But what are submarines and why, at a geopolitical juncture without parallel in recent history, are they so important? To discuss this and other questions, American spoke with Eric Nachat, lieutenant ( R ) in the French Air Force who, after decades of service, with more than 150 missions in hostile territory (armed interventions abroad), worked four years as an air liaison officer in the French Maritime Component Command.
How long have we been using submarines?
The first operational submarines were built at the end of the 19th century. A very small, inexpensive vessel with minimal armament —torpedoes— could approach and destroy large surface ships without being seen.
This concept was to change the balance of sea power forever. In 1914-1918 it became the weapon of choice for Germany, whose surface fleet could not compete with the British and French navies. With less than 400 U-boats (Unterseeboot) Germany sank between 4000 and 6500 Allied ships.
In World War II, German superiority in submarine warfare was repeated. From 1940 to 1941, with the Uboots five times more numerous and more powerful (speed, autonomy, armament, combat techniques) the damage caused was appalling.
The U-boats were equipped with diesel engines that allowed to recharge the batteries of one or several electric motors that ensured the propulsion underwater.
To increase the underwater navigation time (up to 62 hours), an exhaust/suction air outlet called schnorchel allowed to run the diesel engine at shallow depth. Difficult to detect at long range, this device allowed them to get close to their targets before switching to full stealth mode (battery only) for the final attack.
The decline of submarines began in 1941 with the development of ASDIC (forerunner of Sonar) and radar. To regain their essential stealth, research turned to so-called “anaerobic” engines (or AIP, short for Air Independent Propulsion). The idea was to make diesel engines work with an onboard oxygen supply and no exhaust gases. For a long time, these systems proved to be extremely dangerous (O2 is highly flammable).

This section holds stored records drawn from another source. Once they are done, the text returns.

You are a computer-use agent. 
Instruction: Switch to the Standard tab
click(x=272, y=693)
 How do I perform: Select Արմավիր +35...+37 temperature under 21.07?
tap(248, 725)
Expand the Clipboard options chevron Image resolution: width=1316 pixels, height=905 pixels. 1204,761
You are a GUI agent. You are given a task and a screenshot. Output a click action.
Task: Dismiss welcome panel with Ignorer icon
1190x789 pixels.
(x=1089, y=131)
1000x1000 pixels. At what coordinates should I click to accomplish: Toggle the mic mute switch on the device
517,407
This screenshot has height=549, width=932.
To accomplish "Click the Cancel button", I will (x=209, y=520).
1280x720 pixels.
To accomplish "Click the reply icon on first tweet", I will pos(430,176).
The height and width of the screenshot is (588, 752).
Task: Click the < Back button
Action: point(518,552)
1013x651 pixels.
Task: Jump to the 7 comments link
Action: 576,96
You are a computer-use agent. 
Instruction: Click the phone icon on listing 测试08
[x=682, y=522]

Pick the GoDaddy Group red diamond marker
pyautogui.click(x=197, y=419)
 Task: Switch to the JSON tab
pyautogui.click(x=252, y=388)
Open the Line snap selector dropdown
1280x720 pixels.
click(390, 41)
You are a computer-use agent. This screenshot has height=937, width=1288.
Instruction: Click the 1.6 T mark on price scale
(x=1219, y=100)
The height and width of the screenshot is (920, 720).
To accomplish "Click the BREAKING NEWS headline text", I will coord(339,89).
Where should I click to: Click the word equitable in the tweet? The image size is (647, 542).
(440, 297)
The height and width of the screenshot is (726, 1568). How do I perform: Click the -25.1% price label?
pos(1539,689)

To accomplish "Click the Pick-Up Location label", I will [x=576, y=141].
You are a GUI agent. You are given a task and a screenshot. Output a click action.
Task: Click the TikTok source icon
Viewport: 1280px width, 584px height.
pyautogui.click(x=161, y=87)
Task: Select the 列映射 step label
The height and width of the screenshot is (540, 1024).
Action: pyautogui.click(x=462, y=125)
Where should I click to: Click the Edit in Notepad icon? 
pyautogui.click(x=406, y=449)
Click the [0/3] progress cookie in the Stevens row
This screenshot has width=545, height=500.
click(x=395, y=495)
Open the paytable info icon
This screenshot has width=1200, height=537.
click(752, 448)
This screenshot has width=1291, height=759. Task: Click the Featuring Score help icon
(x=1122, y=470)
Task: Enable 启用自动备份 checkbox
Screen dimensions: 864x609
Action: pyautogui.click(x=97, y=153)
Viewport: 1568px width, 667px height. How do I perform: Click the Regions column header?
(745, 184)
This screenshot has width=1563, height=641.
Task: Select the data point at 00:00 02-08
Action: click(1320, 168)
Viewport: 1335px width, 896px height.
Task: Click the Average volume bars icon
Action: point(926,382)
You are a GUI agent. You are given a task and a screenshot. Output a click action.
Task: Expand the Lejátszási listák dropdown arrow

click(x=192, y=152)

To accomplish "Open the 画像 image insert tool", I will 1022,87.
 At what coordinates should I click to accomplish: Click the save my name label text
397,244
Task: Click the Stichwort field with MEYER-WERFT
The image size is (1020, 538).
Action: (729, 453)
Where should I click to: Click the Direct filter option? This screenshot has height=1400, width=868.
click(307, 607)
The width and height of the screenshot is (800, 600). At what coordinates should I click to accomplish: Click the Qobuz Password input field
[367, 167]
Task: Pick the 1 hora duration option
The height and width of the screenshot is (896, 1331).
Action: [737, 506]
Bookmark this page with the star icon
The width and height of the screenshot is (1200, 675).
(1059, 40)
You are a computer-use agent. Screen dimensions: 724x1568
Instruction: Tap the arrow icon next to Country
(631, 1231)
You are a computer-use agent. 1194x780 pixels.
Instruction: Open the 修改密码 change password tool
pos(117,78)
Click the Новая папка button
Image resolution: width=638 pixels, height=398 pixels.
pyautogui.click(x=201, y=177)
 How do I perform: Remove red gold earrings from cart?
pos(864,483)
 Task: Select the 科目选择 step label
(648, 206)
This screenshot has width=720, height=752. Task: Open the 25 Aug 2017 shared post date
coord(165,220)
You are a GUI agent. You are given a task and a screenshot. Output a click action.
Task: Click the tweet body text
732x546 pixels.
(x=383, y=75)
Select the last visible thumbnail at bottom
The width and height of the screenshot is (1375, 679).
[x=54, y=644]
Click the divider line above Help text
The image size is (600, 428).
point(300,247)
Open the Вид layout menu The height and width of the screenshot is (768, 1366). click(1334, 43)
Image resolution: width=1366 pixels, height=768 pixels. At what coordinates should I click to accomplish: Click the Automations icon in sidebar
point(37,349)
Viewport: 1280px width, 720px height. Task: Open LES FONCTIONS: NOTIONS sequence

In the early 1950s, the United States developed nuclear propulsion to avoid the drawbacks of the heat engine/battery combination. In the last sixty years, six countries have acquired nuclear submarines (United States, France, United Kingdom, Russia and China. The sixth, India, is anecdotal. India has only one nuclear deterrent submarine).
However, the market for conventional submarines is not dead. There are an estimated 260 conventional attack submarines in service. More than 80 new units are expected to be built in the next 5 to 10 years. We are witnessing, especially in Southeast Asia, an increase in the capacity of submarine fleets.
As a result, there is strong competition in the conventional submarine market. Some ten countries manufacture and export them: France, England, Germany, Russia, China, Sweden (the Collins class currently equipping Australia is of Swedish design), etc. It should be noted that the United States only manufactures nuclear submarines.
Currently, there are several types of AIP engines in operation. They make it possible to approach the characteristics of nuclear submarines, but with a significant increase in the purchase price.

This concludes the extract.